Labor day weekend, 2013, I had a cut on my big toe. We were at the place in Sargent and I was wearing Crocs flip flops. Got my toe wet but continued to fish off the pier. Ankle started to get red and the redness was going up my leg, so I went in to Lake Jackson to the urgent care and got an injection of clindimycin. Next morning both ankles were red and started having the redness going up both legs. It was like I didn't even get a shot at all. Decided to go to the hospital as I am Type II. Also decided to NOT stop at LJ hospital, since it was a holiday weekend, I would just be there all weekend. Went on to St. Lukes ER in the Medical Center and am glad I did. In the ER, almost immediately, I had an ER doc, an infectious disease doc, and an endocrinologist in the room at the same time and within an hour I was in a room on the 12th floor with an IV. Stayed there for three entire days with clyndimycin, and cipro intraveneously (I can't spell). The type of infection never was determined.

Fast forward two years.
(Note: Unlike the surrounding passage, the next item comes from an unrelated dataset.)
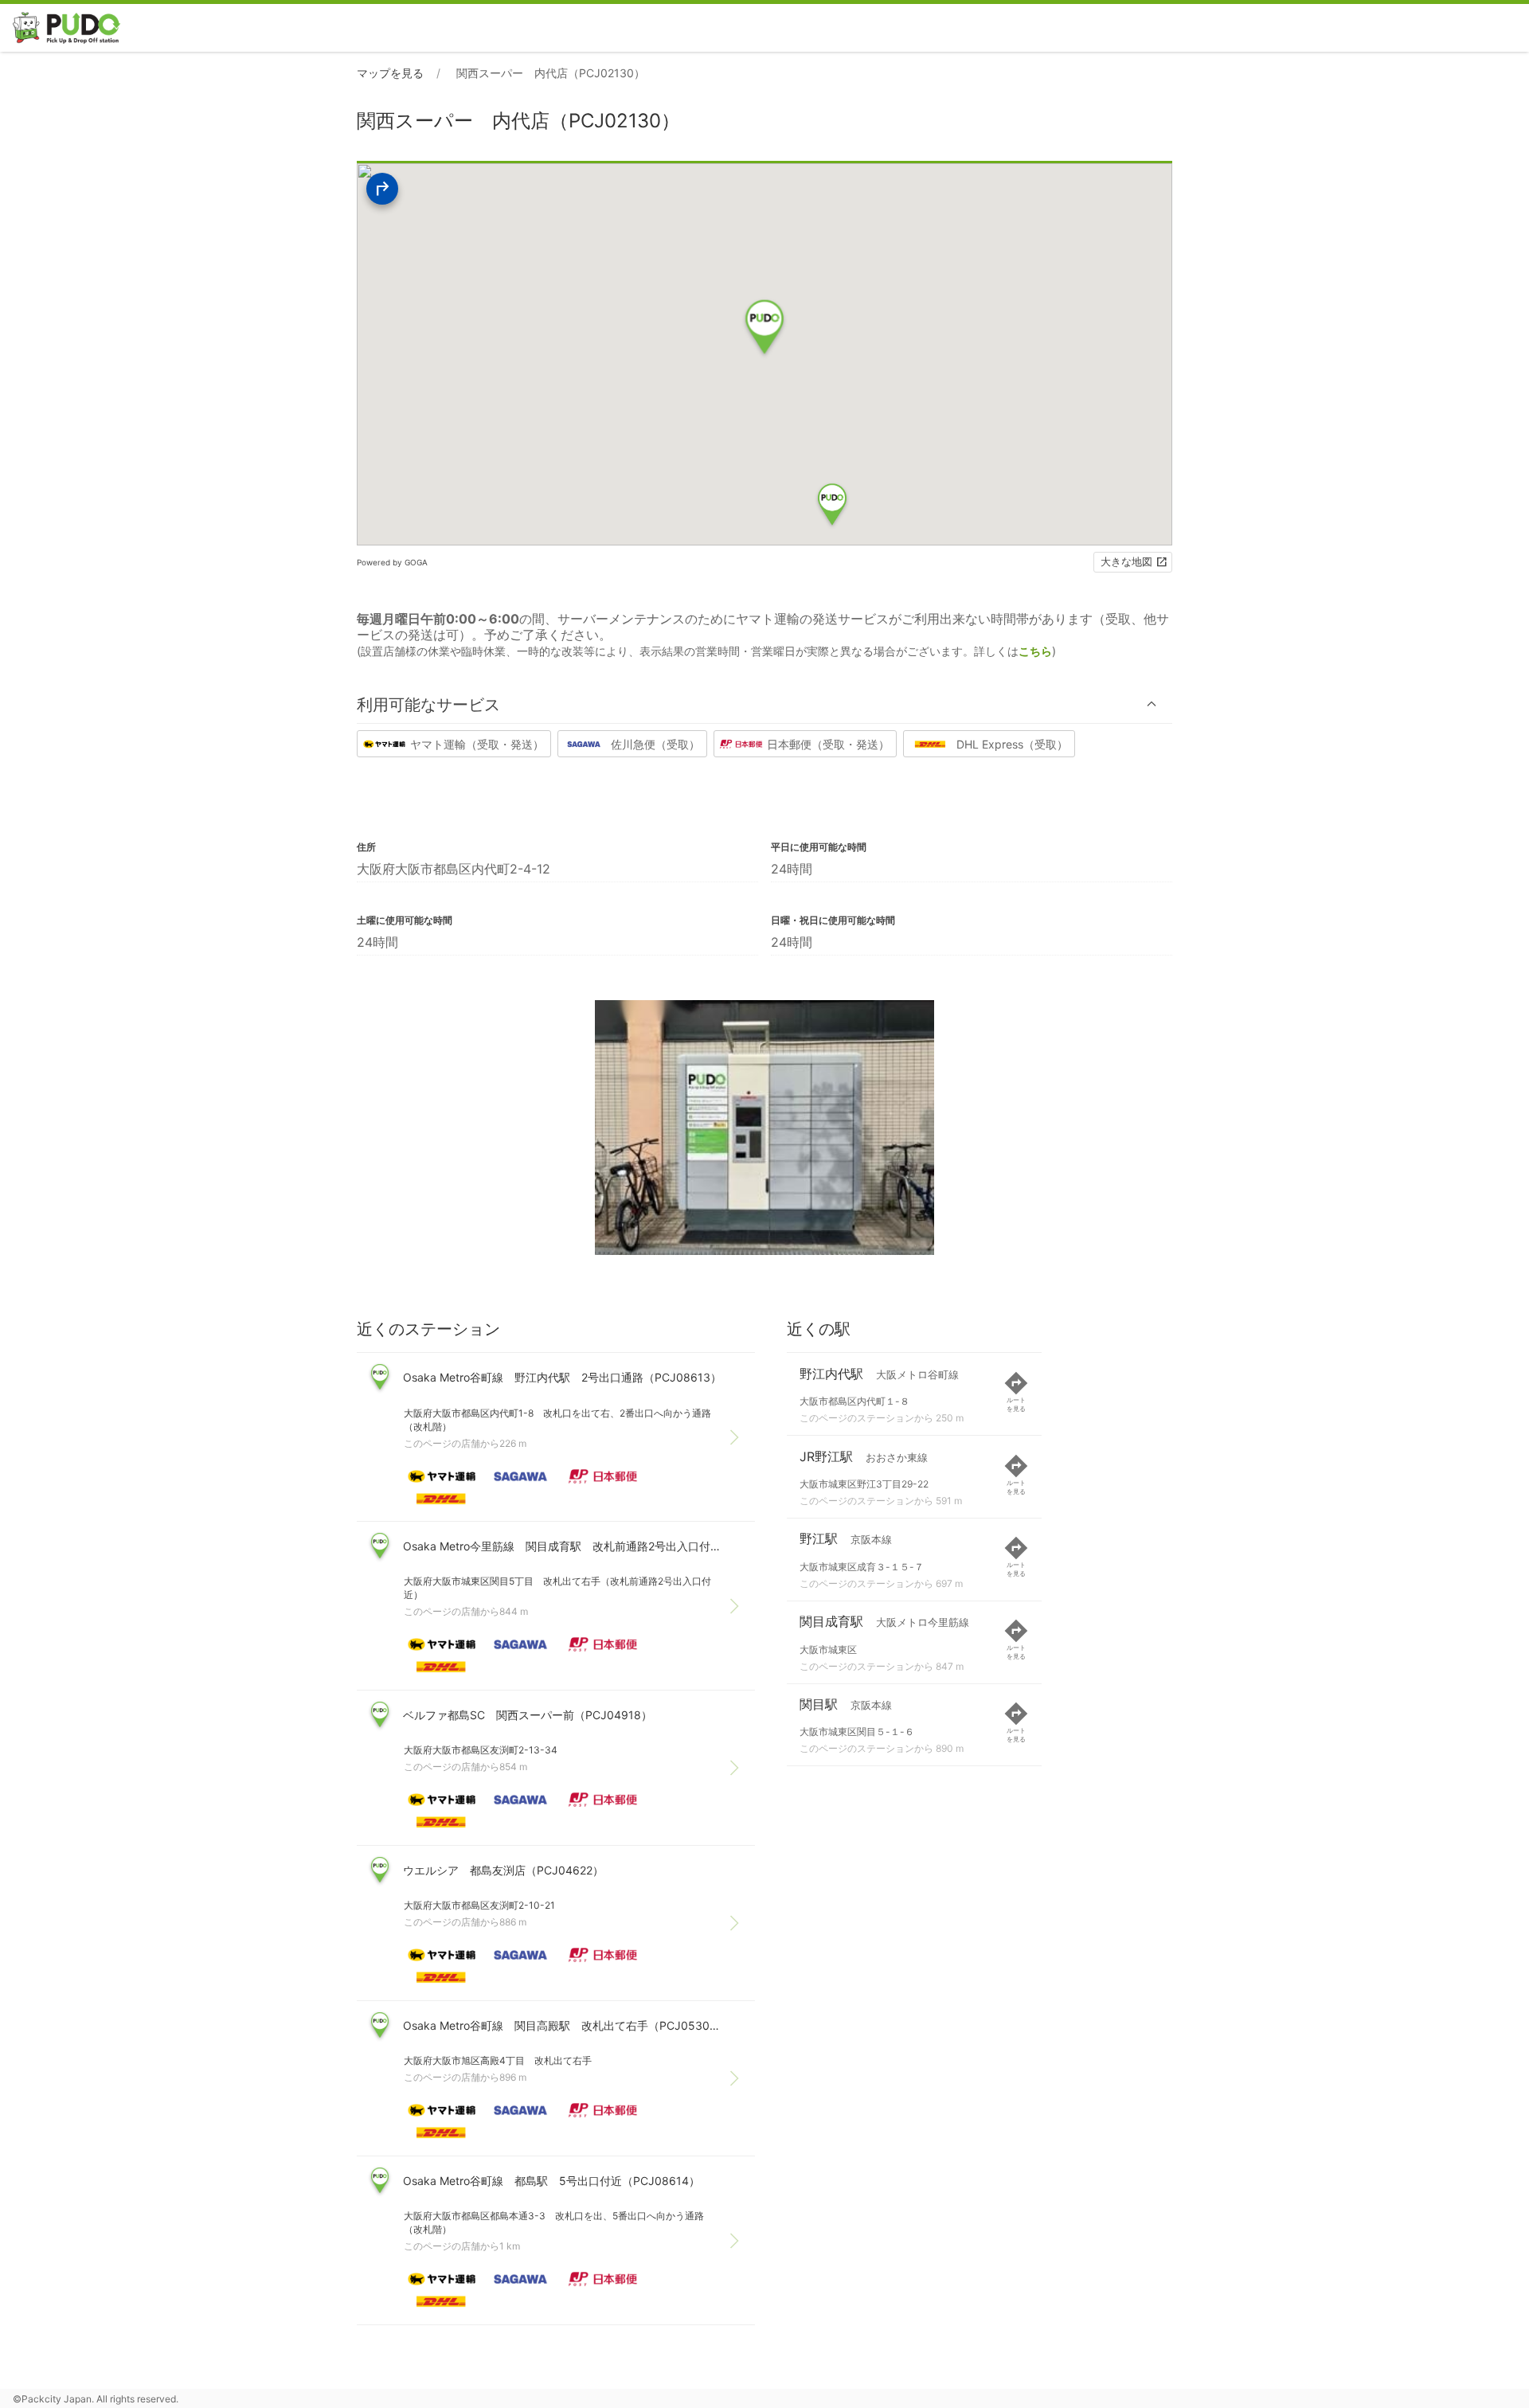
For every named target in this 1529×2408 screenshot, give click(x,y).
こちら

I job stabbed by a hard head on the ankle. Oh my gosh, it hurt. Started taking the clyndimycin right away and went to the doctor Monday morning. Should have just gone on to the hospital. Three days on Levoquin and the red streaks were going up my leg and the doctor said, "Give it one more day." I left her office and went directly to the ER at St. Lukes, at The Woodlands, and they had an IV in me in 15 minutes after looking at my records. Three more days on an IV.

Not sure what the type of infection I had, as they said it was "underdetermined." But, what I'm saying is to be sure you get medical attention immediately. Don't wait. I'm alive to tell this story, and had I not gone to the ER, I might not be around to see my grandbaby grow up. Now that is important.


----------



## blaze 'em (Jun 4, 2012)

Sure don't even want to get in the water this weekend anymore. Excuse my ingnorance, but we have a beach weekend planned in Port A. Me, my wife, son and MIL and some friends. Would it be irresponsible to even get in the water at the beach? I get Knicks and dings all the time, especially after a couple cold ones.


Sent from my iPhone using Tapatalk


----------



## monkeyman1 (Dec 30, 2007)

Www.Texasbeachwatch.org

Check the bacteria in the area along the coast, sign up for weekly email updates.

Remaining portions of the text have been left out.